Text =
--- START ---
Despite all the hype and buzz of the internet, sometimes (often times), the best bands are the ones that you really have to dig to find, the scrappy word-of-mouth types... bands who build a small but loyal audience, one incredible record after another. Which brings us to SUPERTEEN, one of the East Coast underground's best, hailing from Salem, Massachusetts, a town better known for it's witch trials than it's indie "scene". They've spent the past five years releasing increasingly great albums, perfecting their vision of tattered indie rock with sharp stabs of post-punk, psych, twangy hardcore, and their own unique go at jangly art pop. Over Everything, due out February 23rd via the ever reliable Sad Cactus Records, is a sweeping collision of opposing forces, a menacing blend of explosive dynamics and infectious melodies.

Opening with the blur of "On Dogs," the picture slowly comes into focus, disorienting your senses before exploding into a sugary sweet melody on top of an increasingly shaky ground. It's a blistering intro that has SUPERTEEN proving once again to expect the unexpected. There's a disarming sense of calm on "Leaks," a song that is slow to unravel, but does so with a majestic fury. Stinging guitars and stuttering polyrhythms crash around the doubled vocals of Sam Robinson and Meryl Schultz, their voices working together in ragged harmony and spastic abandon. From there, the carnage ensues, a sound that SUPERTEEN do better than most. There's a sense of unease that runs throughout Over Everything, an unnerving density to their structures, like a tornado running through a small town and everyone just shouting rather than taking cover. 

It's not all darkness however, lead single "Sodium Pill," which we called "a clamoring and chaotic song with a surging pop-centric core shinning underneath the mess" and the deranged twang of "No" actually offer some slivers of light. SUPERTEEN dig into warped bummer pop ("Would You Like A Second Fortune?") and caustic art punk madness ("Sweet Tooth Part Two"), eventually giving into their explosive energy with cult-like mantras and brilliantly tense layers of Jackson Martel's sinewy guitars. Songs like "Peace Line" and "DBT (Shocked)" really embrace the mayhem of Robinson and Schultz's opposing voices, each shouting directly over top the other to create a sort of anti-harmony that swirls just above the deranged push and pull of the band's skintight convulsions. Patrick Dunning (bass) and Chris Faria (drums) offer an incredible synchronicity throughout, but "DBT (Shocked)" has them in full onslaught, dipping between shifting prog structures and pummeling post-hardcore blasts. The manic and sweet are constantly in battle throughout Over Everything, like two eighteen-wheeler trucks crashing head on at full speed, and we'd have it no other way. This is one of the year's best records, and we're pleased to present it in full.

SUPERTEEN's Over Everything is out February 23rd via Sad Cactus Records.
--- END ---
Information provided =
--- START ---
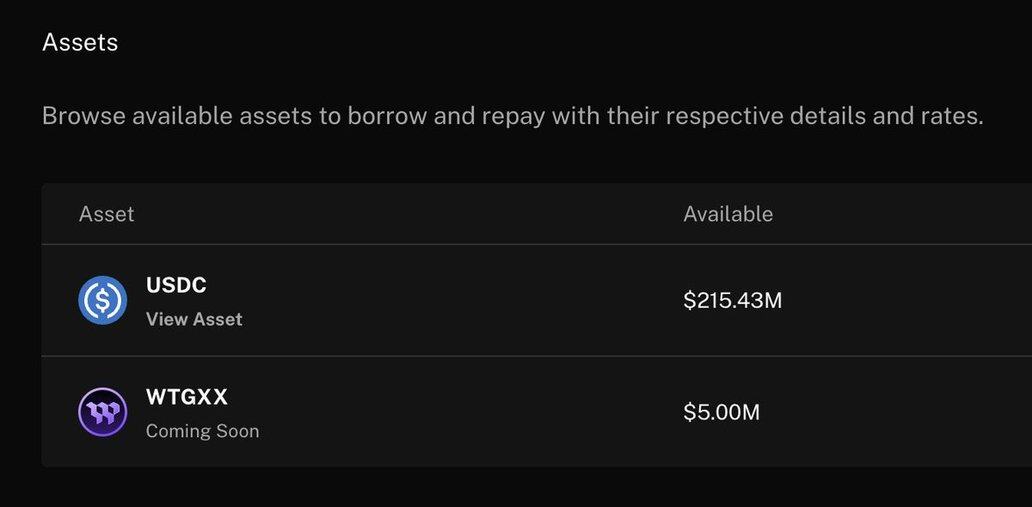Image resolution: width=1032 pixels, height=507 pixels.
Task: Click the $5.00M available amount
Action: tap(722, 412)
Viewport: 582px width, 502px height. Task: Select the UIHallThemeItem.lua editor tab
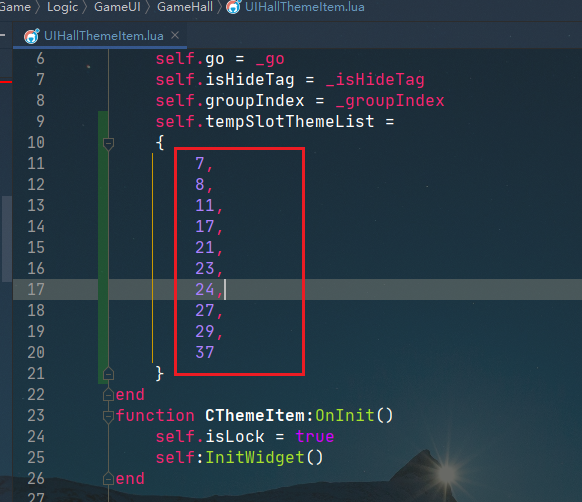pyautogui.click(x=100, y=36)
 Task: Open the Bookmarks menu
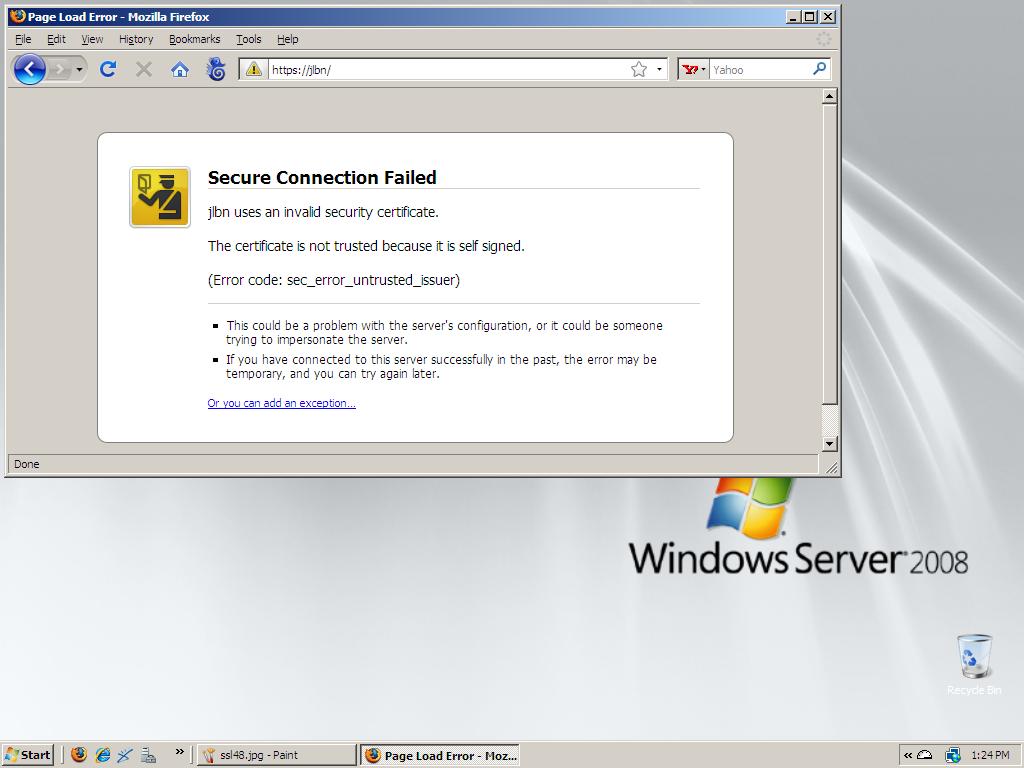tap(194, 39)
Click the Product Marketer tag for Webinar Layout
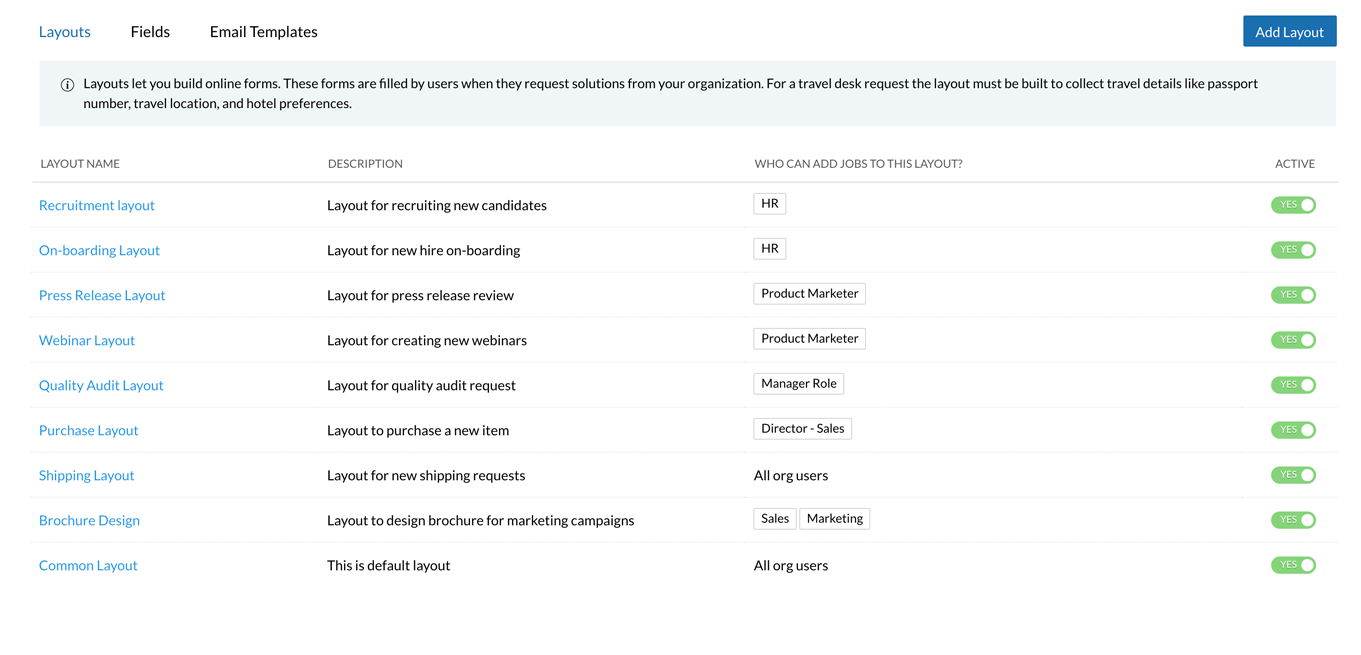This screenshot has height=655, width=1361. [x=809, y=339]
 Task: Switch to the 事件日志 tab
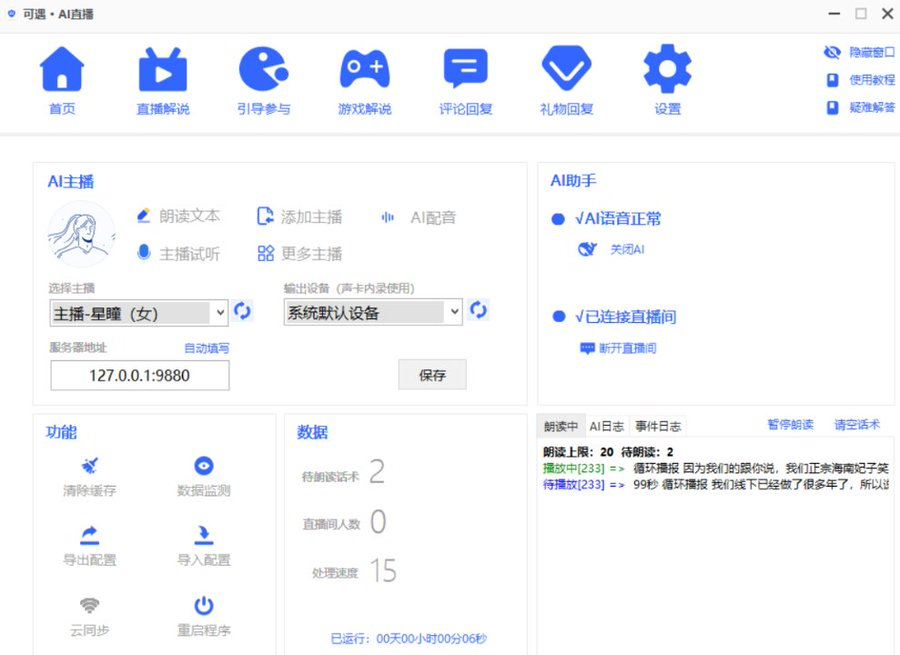click(x=655, y=424)
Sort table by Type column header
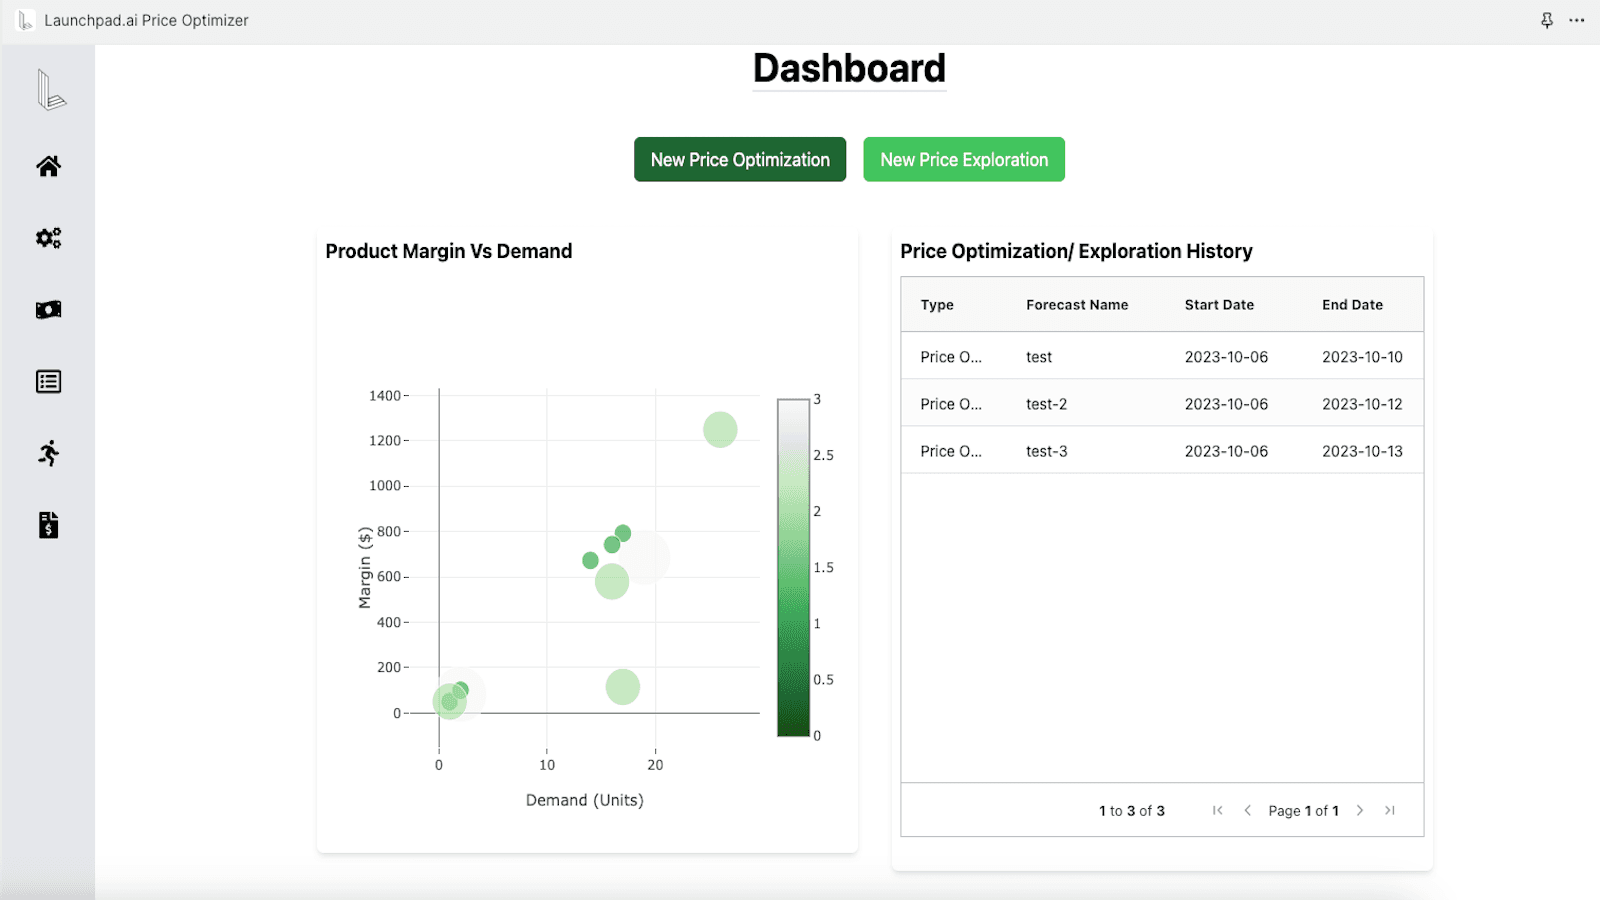Viewport: 1600px width, 900px height. coord(937,305)
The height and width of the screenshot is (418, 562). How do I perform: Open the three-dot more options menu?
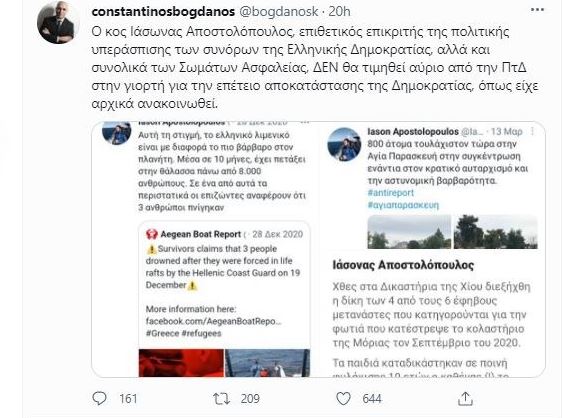[x=537, y=10]
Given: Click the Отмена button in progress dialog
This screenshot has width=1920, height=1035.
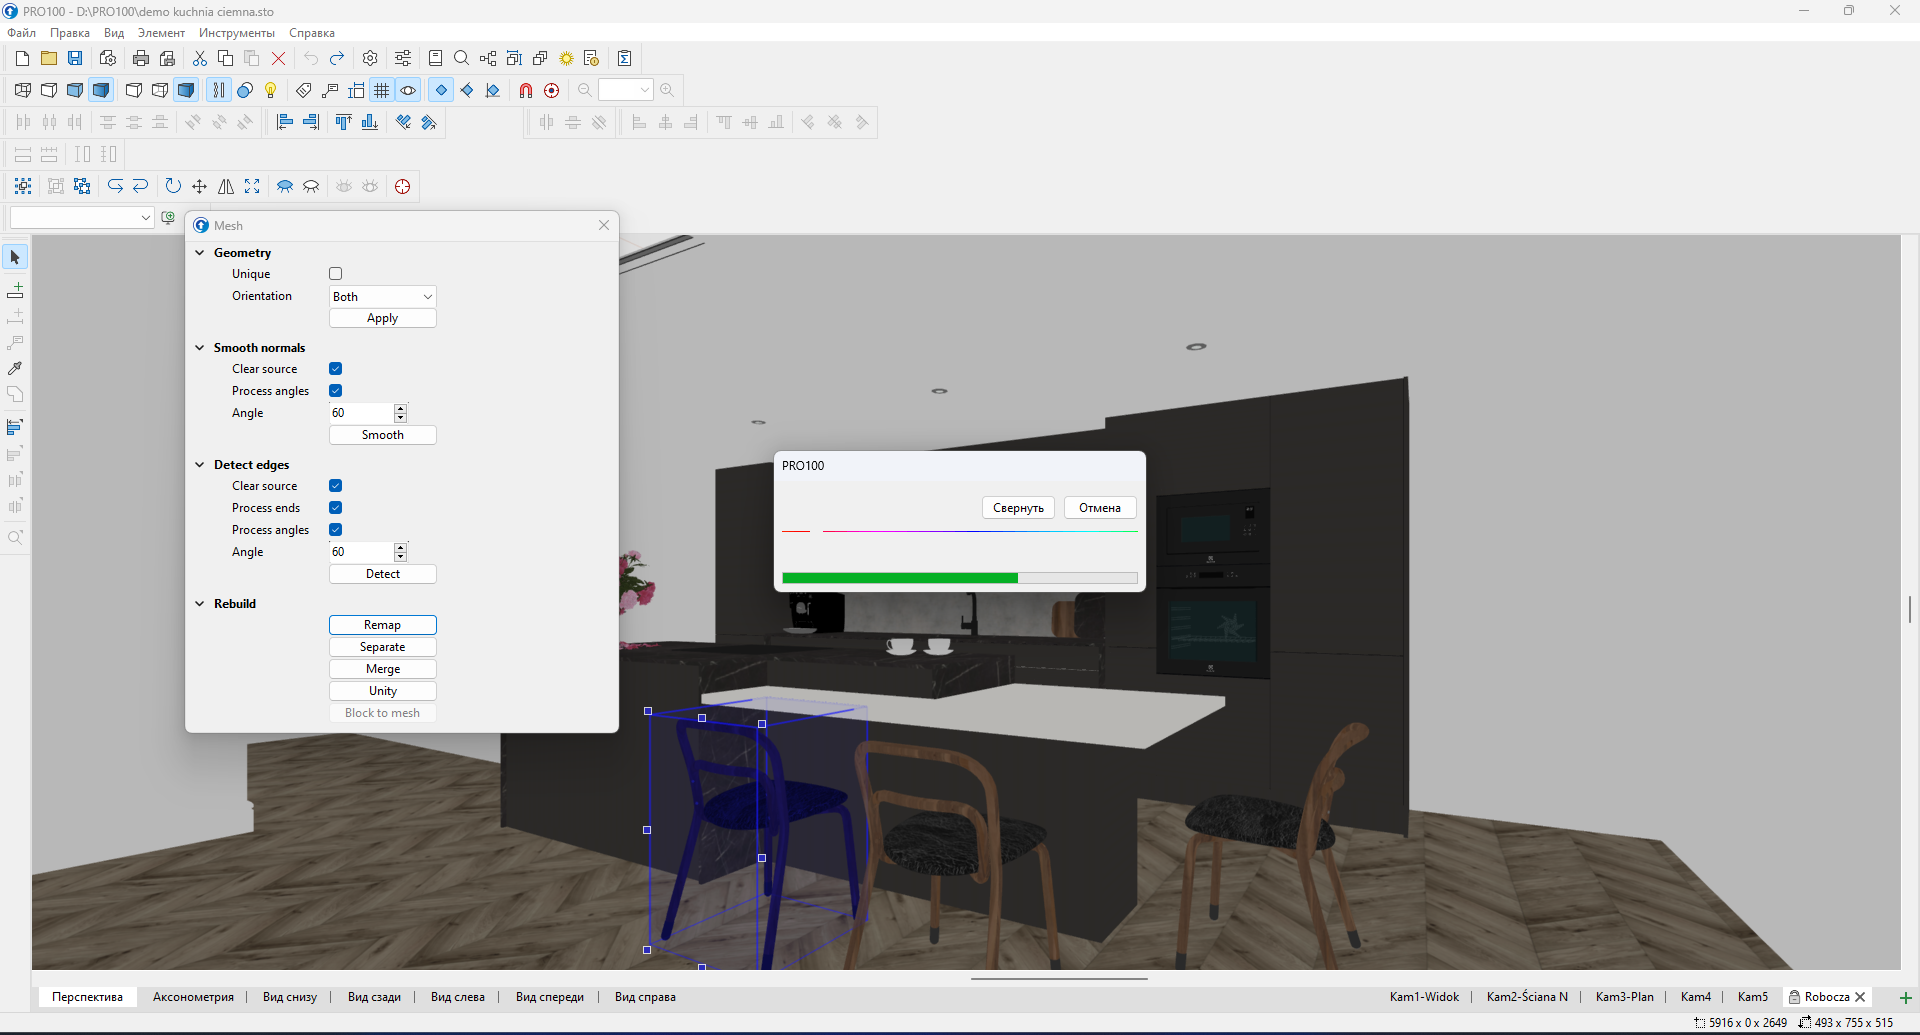Looking at the screenshot, I should 1099,508.
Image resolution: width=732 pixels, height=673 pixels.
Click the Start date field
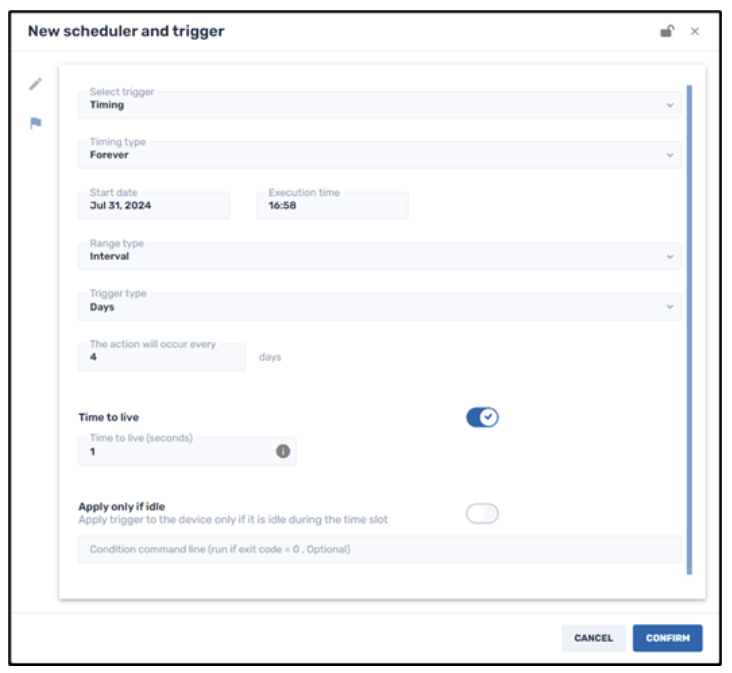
--- END ---
Required work =
#1 From the SUPERTEEN album review above, copy the passage starting with "Opening with the" and going on through "than taking cover.".
#2 List every song title named in the SUPERTEEN album review.

Answers for each item =
#1
Opening with the blur of "On Dogs," the picture slowly comes into focus, disorienting your senses before exploding into a sugary sweet melody on top of an increasingly shaky ground. It's a blistering intro that has SUPERTEEN proving once again to expect the unexpected. There's a disarming sense of calm on "Leaks," a song that is slow to unravel, but does so with a majestic fury. Stinging guitars and stuttering polyrhythms crash around the doubled vocals of Sam Robinson and Meryl Schultz, their voices working together in ragged harmony and spastic abandon. From there, the carnage ensues, a sound that SUPERTEEN do better than most. There's a sense of unease that runs throughout Over Everything, an unnerving density to their structures, like a tornado running through a small town and everyone just shouting rather than taking cover.

#2
On Dogs
Leaks
Sodium Pill
No
Would You Like A Second Fortune?
Sweet Tooth Part Two
Peace Line
DBT (Shocked)